WHAT YOU HAVE TO DO> Copy out, word for word, the material from the line containing "This screenshot has" through the end, both ends included. Leave out the pictures.

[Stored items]
"""
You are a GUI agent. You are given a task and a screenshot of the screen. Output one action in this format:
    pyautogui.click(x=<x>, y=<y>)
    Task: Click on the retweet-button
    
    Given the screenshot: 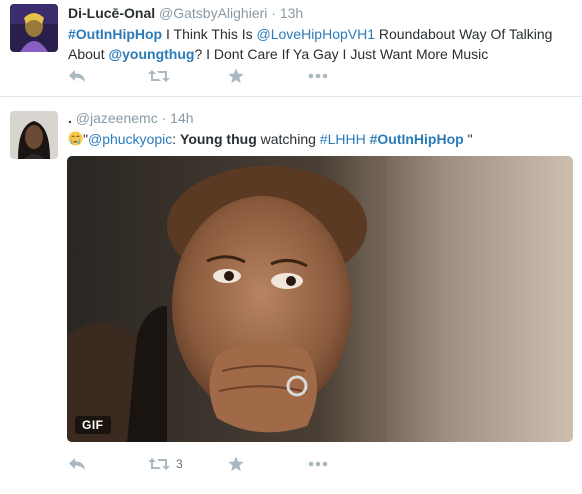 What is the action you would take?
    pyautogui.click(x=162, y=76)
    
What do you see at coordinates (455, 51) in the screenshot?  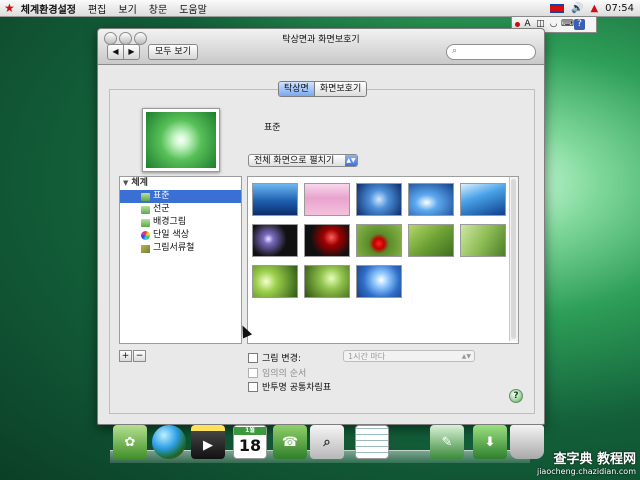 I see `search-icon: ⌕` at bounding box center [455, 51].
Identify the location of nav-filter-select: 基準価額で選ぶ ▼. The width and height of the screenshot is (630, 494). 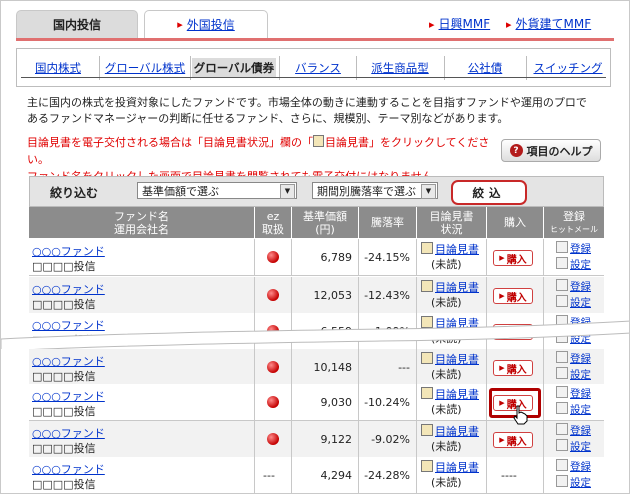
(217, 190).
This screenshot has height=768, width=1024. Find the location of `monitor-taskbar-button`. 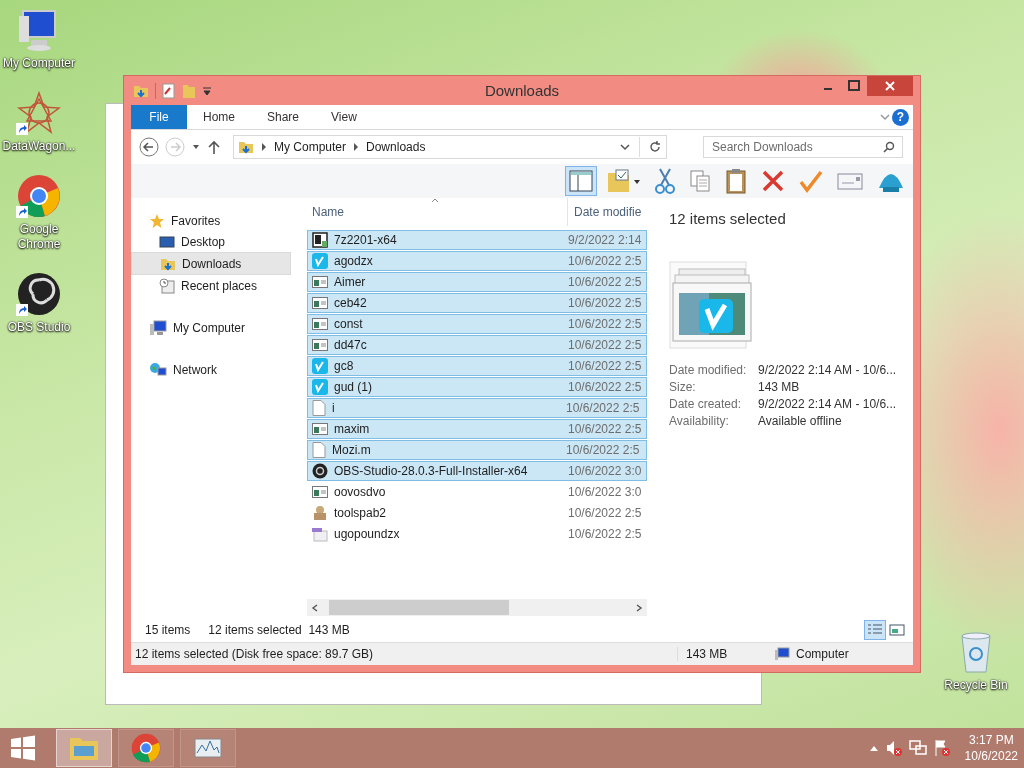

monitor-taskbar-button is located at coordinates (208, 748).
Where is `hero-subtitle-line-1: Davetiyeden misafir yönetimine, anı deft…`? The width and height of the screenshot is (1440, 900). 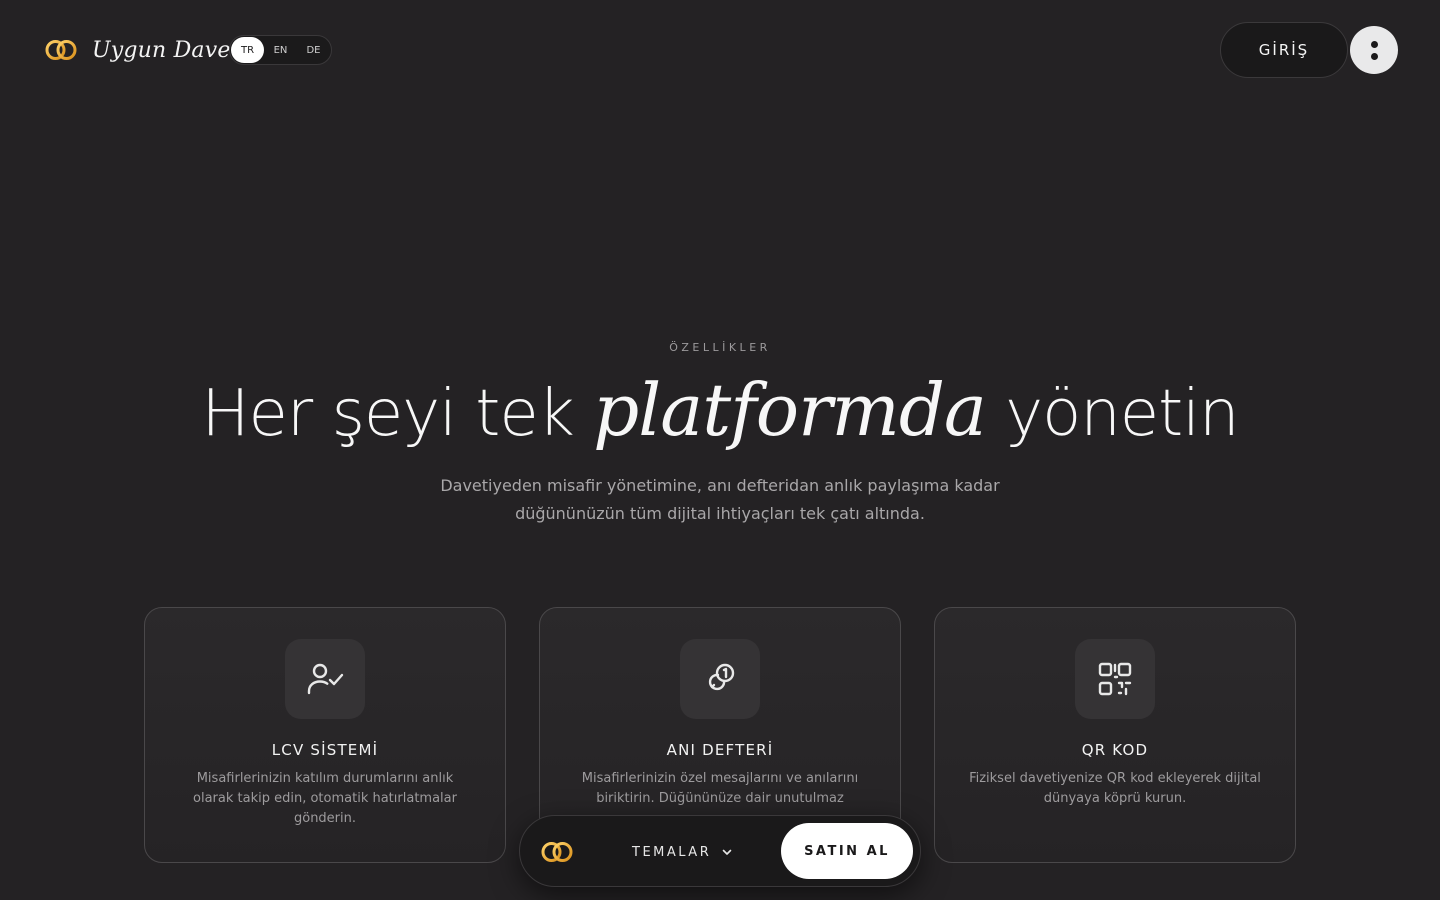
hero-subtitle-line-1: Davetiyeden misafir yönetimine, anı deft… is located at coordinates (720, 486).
"""
EXERCISE SOLUTION>
This screenshot has height=768, width=1024. Find the location of `monitor-taskbar-button`. 

monitor-taskbar-button is located at coordinates (208, 748).
Where is `hero-subtitle-line-1: Davetiyeden misafir yönetimine, anı deft…`? The width and height of the screenshot is (1440, 900). 
hero-subtitle-line-1: Davetiyeden misafir yönetimine, anı deft… is located at coordinates (720, 486).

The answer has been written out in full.